SOURCE DOCUMENT
- Opening Delimiter -

States like New York, California, and Washington have laws that block interstate telehealth, while only three states allow all providers to easily practice telehealth across state lines.
Though telehealth use reached new heights during the COVID-19 pandemic, a new report shows that some of the states that were hit the hardest by the novel coronavirus have restrictive telehealth laws.
These include New York, California, Connecticut, Massachusetts, Washington and New Jersey, where telehealth restrictions include clear barriers to virtual care services across state lines, such as not joining interstate licensing compacts. These compacts allow certain providers to practice in states they are not licensed in provided they have a license and are in good standing in their home state.
Released by policy research organizations Reason Foundation, Cicero Institute, and Pioneer Institute, the report examines laws in all 50 states along with evaluations by the Center for Connected Health Policy and the National Conference of State Legislatures. In the report, the term “telehealth” encompasses a wide array of care delivery services, including teledentistry and telepsychiatry. But the report does not include an examination of state Medicaid telehealth policies.

- Closing Delimiter -

EXERCISE
Answer these questions about the text on telehealth laws above.
1. How many states allow all providers to easily practice telehealth across state lines?
2. Which organizations released the report?
3. What state policies does the report leave out of its examination?

ENTRIES SUPPLIED
- Opening Delimiter -

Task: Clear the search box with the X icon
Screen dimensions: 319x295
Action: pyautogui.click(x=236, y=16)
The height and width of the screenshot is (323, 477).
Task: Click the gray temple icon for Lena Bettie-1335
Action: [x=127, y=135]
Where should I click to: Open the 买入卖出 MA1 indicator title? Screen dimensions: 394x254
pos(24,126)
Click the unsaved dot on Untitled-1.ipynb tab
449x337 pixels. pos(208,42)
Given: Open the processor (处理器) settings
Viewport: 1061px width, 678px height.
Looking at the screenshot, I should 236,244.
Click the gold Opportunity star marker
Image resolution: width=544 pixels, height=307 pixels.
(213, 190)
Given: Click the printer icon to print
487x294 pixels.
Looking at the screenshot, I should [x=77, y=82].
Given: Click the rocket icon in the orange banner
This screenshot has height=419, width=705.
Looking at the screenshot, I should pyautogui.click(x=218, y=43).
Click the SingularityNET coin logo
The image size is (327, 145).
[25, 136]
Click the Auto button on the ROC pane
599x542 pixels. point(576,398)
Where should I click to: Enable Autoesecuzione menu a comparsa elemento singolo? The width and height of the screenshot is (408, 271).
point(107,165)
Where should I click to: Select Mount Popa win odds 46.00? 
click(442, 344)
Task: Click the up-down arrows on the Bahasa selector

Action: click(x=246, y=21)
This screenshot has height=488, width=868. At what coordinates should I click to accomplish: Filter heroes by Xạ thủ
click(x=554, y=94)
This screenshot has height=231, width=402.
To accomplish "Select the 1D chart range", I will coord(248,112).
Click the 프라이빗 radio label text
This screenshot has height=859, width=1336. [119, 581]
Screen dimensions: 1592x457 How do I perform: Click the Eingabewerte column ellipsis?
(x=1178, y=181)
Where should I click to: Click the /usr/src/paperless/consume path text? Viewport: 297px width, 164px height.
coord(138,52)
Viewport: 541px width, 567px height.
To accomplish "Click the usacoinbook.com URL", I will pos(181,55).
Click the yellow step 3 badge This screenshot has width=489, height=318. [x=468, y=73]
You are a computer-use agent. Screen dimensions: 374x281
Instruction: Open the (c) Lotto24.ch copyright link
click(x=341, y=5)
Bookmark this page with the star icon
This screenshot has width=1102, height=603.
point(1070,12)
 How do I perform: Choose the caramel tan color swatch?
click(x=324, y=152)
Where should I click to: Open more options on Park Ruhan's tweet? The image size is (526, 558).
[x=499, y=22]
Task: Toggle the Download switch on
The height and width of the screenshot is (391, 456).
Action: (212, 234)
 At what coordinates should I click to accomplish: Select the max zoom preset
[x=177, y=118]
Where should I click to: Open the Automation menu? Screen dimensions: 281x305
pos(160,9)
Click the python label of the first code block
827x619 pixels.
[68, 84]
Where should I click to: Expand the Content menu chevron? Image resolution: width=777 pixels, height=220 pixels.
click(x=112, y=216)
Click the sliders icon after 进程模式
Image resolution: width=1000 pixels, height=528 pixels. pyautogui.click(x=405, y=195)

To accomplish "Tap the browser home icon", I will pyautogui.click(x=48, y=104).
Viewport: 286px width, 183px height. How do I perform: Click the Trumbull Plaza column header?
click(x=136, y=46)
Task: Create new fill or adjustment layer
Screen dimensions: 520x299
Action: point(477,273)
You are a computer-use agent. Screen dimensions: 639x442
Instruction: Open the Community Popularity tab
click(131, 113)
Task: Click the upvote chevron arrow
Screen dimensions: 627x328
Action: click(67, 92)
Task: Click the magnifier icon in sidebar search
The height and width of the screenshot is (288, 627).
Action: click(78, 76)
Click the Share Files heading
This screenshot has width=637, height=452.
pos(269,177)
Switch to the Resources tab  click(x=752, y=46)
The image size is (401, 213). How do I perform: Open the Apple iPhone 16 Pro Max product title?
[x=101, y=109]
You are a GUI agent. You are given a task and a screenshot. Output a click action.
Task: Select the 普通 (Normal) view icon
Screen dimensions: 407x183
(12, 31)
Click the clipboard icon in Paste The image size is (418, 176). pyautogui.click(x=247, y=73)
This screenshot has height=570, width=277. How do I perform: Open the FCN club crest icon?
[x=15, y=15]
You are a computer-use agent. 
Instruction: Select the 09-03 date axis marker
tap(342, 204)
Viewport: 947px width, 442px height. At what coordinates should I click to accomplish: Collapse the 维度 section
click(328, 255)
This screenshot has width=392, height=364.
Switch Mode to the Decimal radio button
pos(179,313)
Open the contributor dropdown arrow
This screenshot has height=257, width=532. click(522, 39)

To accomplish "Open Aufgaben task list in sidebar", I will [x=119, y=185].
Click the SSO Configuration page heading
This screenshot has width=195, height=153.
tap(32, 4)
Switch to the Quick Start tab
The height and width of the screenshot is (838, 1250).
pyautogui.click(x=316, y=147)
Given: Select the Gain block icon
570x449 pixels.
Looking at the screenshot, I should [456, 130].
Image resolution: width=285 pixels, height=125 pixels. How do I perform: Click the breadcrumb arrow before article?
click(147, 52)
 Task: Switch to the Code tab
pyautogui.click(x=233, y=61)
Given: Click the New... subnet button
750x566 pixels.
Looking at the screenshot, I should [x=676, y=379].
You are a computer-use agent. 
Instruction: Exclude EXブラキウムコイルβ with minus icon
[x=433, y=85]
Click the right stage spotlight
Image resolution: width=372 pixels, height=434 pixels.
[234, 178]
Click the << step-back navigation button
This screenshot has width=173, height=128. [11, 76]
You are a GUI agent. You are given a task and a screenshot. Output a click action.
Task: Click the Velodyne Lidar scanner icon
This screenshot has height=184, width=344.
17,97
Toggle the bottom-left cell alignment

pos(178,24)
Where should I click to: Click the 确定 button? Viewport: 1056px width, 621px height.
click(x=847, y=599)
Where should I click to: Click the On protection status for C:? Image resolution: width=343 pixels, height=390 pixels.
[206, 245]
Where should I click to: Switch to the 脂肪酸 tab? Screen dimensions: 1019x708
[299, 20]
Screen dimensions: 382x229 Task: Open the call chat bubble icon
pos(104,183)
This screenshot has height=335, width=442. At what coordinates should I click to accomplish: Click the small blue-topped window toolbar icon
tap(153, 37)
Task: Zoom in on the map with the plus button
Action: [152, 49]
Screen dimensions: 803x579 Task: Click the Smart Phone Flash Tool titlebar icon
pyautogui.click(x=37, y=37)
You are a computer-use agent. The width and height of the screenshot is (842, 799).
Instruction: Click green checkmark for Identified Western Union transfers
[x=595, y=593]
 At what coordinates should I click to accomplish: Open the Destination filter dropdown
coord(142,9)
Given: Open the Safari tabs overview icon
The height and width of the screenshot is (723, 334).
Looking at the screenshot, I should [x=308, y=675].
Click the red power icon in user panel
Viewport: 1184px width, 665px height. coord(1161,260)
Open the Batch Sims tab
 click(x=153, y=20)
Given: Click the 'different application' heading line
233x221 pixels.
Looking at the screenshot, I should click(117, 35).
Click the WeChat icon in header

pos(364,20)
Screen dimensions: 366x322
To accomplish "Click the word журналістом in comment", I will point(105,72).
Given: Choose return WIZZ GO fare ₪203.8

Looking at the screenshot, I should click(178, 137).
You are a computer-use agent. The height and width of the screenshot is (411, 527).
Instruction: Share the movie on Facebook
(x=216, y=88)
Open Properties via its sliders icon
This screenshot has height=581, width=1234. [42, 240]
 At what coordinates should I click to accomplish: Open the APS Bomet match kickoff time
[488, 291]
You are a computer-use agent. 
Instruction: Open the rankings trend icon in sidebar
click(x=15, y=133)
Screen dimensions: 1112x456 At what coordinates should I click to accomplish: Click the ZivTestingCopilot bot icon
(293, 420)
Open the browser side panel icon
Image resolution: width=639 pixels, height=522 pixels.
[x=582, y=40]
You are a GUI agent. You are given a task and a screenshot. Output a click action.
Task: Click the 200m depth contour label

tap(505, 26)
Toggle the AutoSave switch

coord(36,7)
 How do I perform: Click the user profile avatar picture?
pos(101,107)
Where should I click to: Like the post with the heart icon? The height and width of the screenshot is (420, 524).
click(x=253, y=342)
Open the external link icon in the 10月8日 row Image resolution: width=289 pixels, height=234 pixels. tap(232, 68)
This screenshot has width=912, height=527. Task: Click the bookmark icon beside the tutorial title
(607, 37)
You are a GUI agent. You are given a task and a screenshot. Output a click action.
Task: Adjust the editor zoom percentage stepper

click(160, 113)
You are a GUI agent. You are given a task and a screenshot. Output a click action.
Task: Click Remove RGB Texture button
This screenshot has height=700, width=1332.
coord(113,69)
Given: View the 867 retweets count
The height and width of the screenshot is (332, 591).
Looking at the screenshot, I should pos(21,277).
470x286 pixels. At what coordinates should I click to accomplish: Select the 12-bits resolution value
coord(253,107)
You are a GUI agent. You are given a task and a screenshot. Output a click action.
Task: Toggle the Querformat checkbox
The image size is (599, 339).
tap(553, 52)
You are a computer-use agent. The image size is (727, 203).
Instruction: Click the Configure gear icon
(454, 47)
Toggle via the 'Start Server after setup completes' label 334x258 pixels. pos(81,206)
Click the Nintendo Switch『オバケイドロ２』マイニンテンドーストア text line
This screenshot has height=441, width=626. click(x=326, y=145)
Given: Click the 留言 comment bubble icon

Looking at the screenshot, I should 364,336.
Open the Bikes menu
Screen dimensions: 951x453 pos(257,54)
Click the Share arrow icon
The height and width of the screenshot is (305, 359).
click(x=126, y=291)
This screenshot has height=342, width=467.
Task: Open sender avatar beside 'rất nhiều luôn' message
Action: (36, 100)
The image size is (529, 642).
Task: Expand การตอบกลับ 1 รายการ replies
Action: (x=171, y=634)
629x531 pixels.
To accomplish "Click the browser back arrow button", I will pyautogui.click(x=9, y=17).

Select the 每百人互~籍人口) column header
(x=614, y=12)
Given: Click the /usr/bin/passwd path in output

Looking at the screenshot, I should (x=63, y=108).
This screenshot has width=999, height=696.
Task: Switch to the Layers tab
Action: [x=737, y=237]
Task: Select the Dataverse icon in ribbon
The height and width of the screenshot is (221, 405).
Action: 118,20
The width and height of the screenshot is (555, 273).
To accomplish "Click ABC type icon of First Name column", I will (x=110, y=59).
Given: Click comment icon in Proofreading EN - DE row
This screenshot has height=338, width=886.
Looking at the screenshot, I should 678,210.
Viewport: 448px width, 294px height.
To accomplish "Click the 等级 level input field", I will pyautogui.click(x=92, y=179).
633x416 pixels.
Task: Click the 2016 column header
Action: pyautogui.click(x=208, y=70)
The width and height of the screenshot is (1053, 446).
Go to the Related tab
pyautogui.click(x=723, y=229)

- Closing Delimiter -

WRITTEN ANSWER
1. Three states.
2. Reason Foundation, Cicero Institute, and Pioneer Institute.
3. State Medicaid telehealth policies.